I have a hospice client I’ve been visiting since March. She is on a slow walk to death. She is unhurried about the process in all ways. She is directing it. Never doubt that the one who is doing the business of dying has a say in the progress. Every person I’ve sat with has shown this to be true. Not a stop to it, mind you, but the final puff of breath doesn’t come without consent.
Each week there is a little less fat under her skin as her illnesses take from her more than she can manage to replenish. She gets chilled easily so she wears thick clothes, lap blankets, and fingerless gloves pulled halfway down her hands. I see the upper half of her fingers, and I see the bones more clearly each visit. This week her gloves were pushed back to her wrists.

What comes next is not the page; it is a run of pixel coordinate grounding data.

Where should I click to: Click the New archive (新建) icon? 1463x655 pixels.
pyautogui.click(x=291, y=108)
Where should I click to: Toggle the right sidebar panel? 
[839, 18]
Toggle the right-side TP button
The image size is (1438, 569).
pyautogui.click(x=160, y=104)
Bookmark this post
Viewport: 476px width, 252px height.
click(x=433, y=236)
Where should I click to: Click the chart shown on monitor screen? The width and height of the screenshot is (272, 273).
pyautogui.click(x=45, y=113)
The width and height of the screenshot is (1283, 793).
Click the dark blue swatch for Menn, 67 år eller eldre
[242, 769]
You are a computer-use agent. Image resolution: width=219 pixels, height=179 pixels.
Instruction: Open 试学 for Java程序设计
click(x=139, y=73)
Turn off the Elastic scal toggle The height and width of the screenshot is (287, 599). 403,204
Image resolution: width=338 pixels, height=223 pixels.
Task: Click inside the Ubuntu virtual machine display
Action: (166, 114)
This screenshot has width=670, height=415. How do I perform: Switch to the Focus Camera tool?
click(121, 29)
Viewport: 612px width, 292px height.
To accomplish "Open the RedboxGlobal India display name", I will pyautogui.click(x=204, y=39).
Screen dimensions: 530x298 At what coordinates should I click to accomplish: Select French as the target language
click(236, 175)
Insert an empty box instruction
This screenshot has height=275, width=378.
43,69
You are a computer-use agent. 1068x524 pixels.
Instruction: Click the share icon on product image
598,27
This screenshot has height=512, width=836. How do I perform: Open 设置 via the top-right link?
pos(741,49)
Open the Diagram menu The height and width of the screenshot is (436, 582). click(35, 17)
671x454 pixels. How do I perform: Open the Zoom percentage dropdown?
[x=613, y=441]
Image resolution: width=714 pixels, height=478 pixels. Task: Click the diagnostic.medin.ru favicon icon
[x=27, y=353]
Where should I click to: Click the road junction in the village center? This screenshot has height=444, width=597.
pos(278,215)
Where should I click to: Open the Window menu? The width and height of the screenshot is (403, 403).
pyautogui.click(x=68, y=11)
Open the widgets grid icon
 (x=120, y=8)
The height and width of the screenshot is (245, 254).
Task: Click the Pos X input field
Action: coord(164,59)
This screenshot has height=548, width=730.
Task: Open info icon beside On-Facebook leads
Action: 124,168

It was like an anatomy lesson laid out in topographic relief across the backs of her hands. Almond and purple tissue paper skin creates the ground with raised blue roads running the length, winding around knuckle-boulders as tendons stretch taut between unnaturally long looking bones. As she drifted in and out of naps I looked at her hands, fascinated that they could be reduced to their base elements, yet still function to pick tiny bits of fluff from her blanket, grab my hand and pull it to her lips to give a kiss, then entwine her fingers with mine for our prayer before I leave.
The human body is an amazing thing, and it stays just as amazing during the final slide to the door that we all go through. Blessings to the hands, and all they have done, and all they continue to do, even as they waste away to resembling the model strung up on poles in physiology labs. Blessings to the hands of the dying, offering poignant visuals to become memories for those who will remain.